DATA SUPPLIED START

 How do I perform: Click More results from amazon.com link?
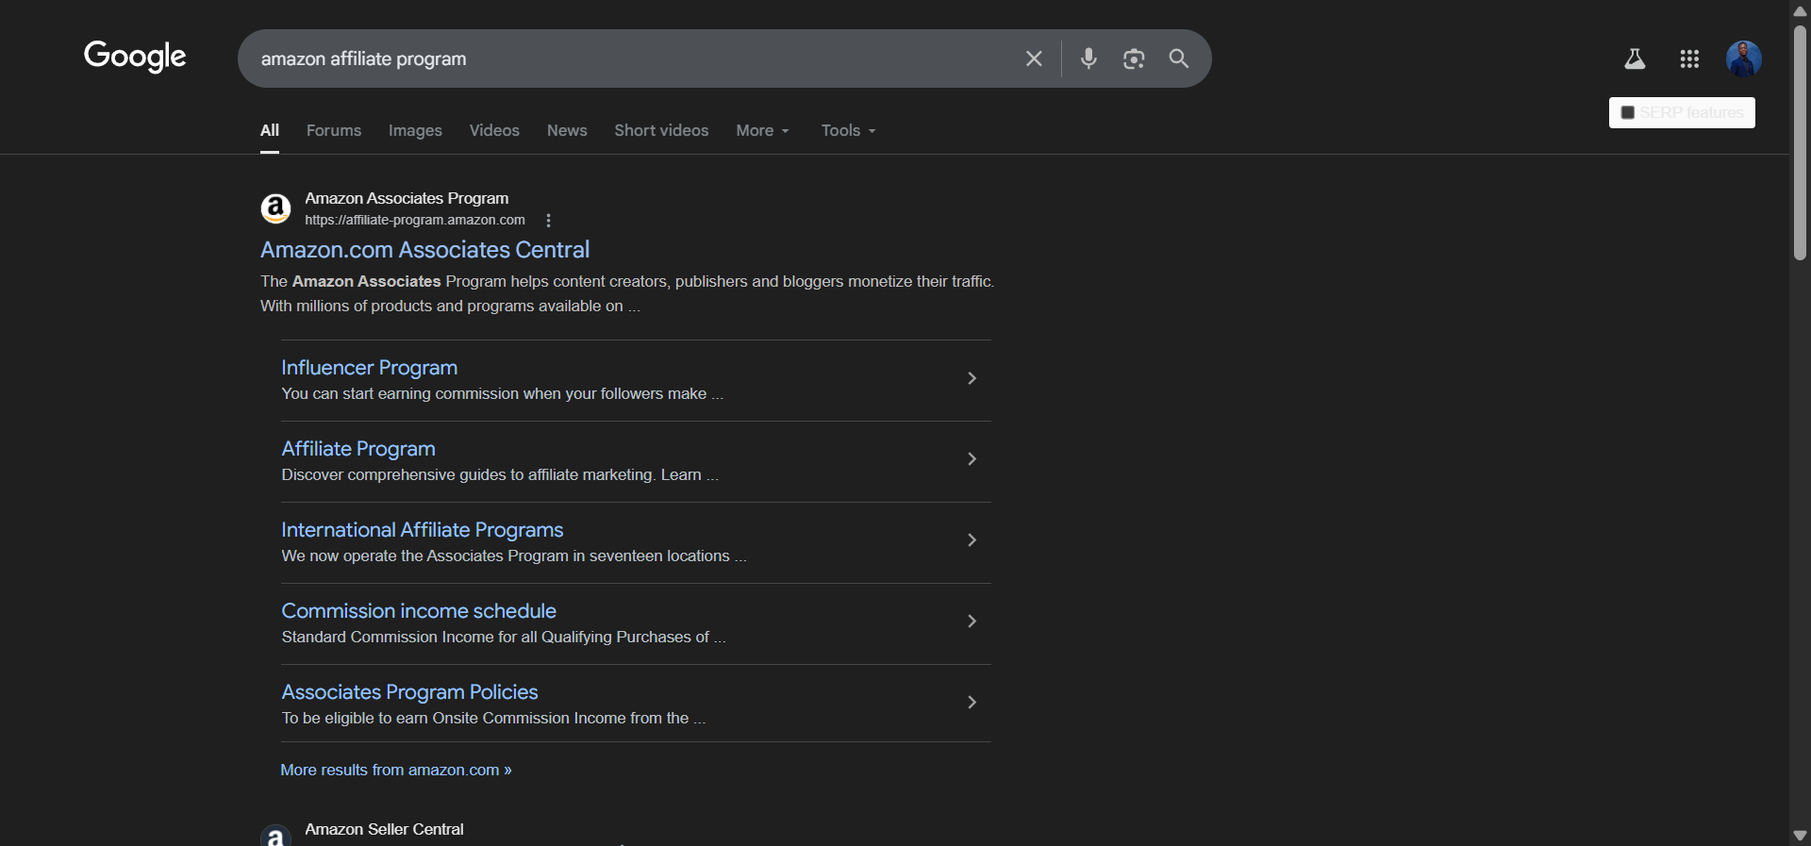coord(395,771)
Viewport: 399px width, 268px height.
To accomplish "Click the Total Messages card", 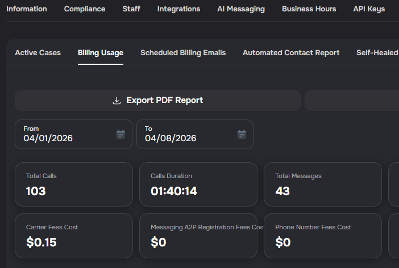I will (x=322, y=184).
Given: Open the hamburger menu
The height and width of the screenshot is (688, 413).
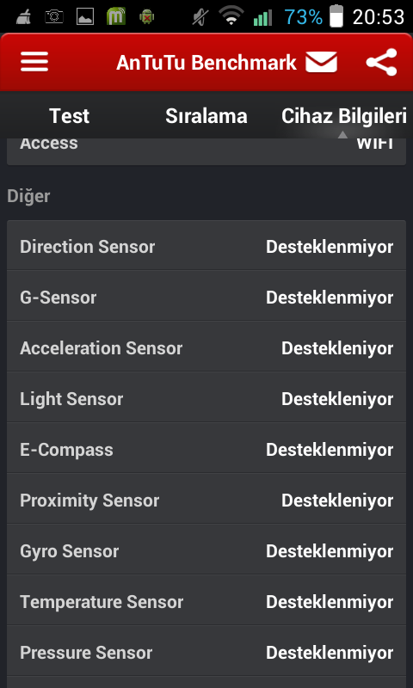Looking at the screenshot, I should point(34,62).
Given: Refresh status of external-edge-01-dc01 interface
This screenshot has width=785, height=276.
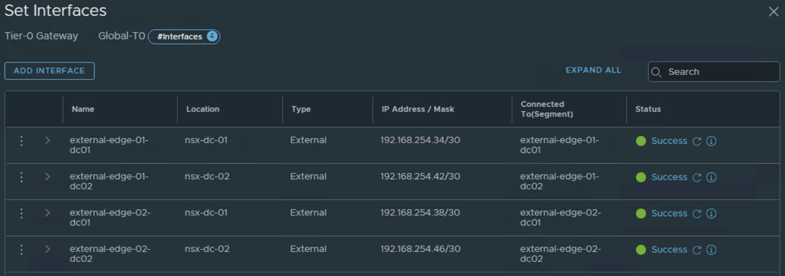Looking at the screenshot, I should coord(697,141).
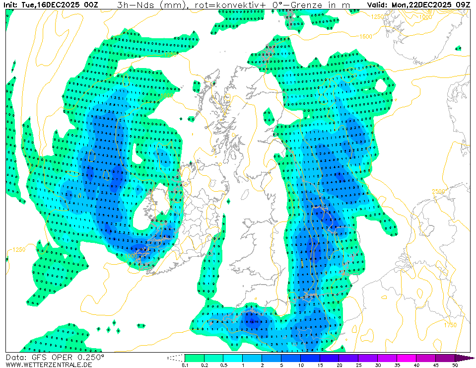Click the dotted arrow left of the legend
The width and height of the screenshot is (476, 368).
pos(175,358)
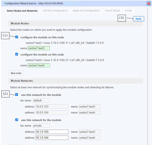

DATA SUPPLIED END

* _TASK DETAILS_: Which lines above contain the word "Given"? Copy all of them.

* _EXERCISE ANSWER_:
Given: Open the hamburger menu
Given: Refresh status of external-edge-01-dc01 interface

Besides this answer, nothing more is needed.